This was asked on Telegram and previously on the forum, so it’s worth addressing how we’ve been thinking about this situation.
Generally-speaking, consensus protocols allow multiple nodes/actors in a network to agree on the result of a certain computation. However, this becomes tricky when the computation result is dependent on some randomness. This is known as non-deterministic execution (or randomized functionalities), and currently, most blockchains, Ethereum included, simply do not support these.
To further explain what randomized functionalities are, we can work with a simple example, such as the function x_plus_random(x), that takes an input x and return x+r, where r is generated randomly at every invocation of the function. Now imagine we have a network of nodes. If we ask each node to independently run that function, each of them would likely receive a very different result, because r changes from one call to another.
Given this, how can the network agree on a single outcome? Who’s to determine what the ‘right’ r should be for a certain function call, and how do we communicate that to the rest of the network?
For the current release of our test-net, we randomly select a single worker to execute each computation. With the assumption that TEEs cannot be tampered with, we can support randomized executions natively, since there’s no need to reach consensus on an execution with other workers (each one works on a different problem, and Ethereum only validates the remote attestation proof).
However, working with a model of a single worker per computation has many disadvantages when it comes to availability, safety and performance. This is therefore one of the things we’re working to address in the next release of Discovery. Instead of a single worker, we plan to randomly sample a committee of workers for each secret contract and each epoch (epoch=several blocks long. Could be many), which is more in-line with how the original Enigma whitepaper worked.
Unfortunately, having each computation executed by a group instead of a single node gets us back to the deterministic nature of the consensus problem.
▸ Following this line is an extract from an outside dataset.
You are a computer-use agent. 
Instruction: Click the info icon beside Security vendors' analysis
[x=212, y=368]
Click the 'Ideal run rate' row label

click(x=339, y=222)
To overcome this, here are a couple of proposed solutions:
- Before the start of an epoch, share with each of the workers assigned to a committee a unique random seed. This seed could then be used in a PRG to generate as much randomness as the computations in the epoch require, in a way that doesn’t require any further communication between the workers.
Advantages:
a. Easy to implement. Likely the first approximation of a solution which will be used in Discovery.
b. Negligible performance overhead.
The main disadvantage is that if even one TEE is compromised throughout the epoch (which is hard, but not impossible), then the attacker can fully predict the randomness going forward in that epoch. This is potentially a concern for applications like lottery that have a lot of money at stake.
- Implement a coin-tossing protocol - this is essentially an MPC protocol that allows multiple parties to agree on a shared randomness.
Advantages:
a. It practically solves (or at least greatly mitigates) the attack above, especially if the random value is revealed to the parties only at the time of the computation.
b. It’s cool .
Disadvantages:
a. Longer development time. Won’t be ready in time for Discovery.
b. Performance - coin-tossing, like consensus, requires interaction between the workers which would slow down computations. The best way to mitigate this would be to pre-process the shared randomness, which would create other development challenges.
The working plan right now is to go with #1 for Discovery, and #2 for the next release when MPC is available. #2 will likely be broken down to several smaller milestones.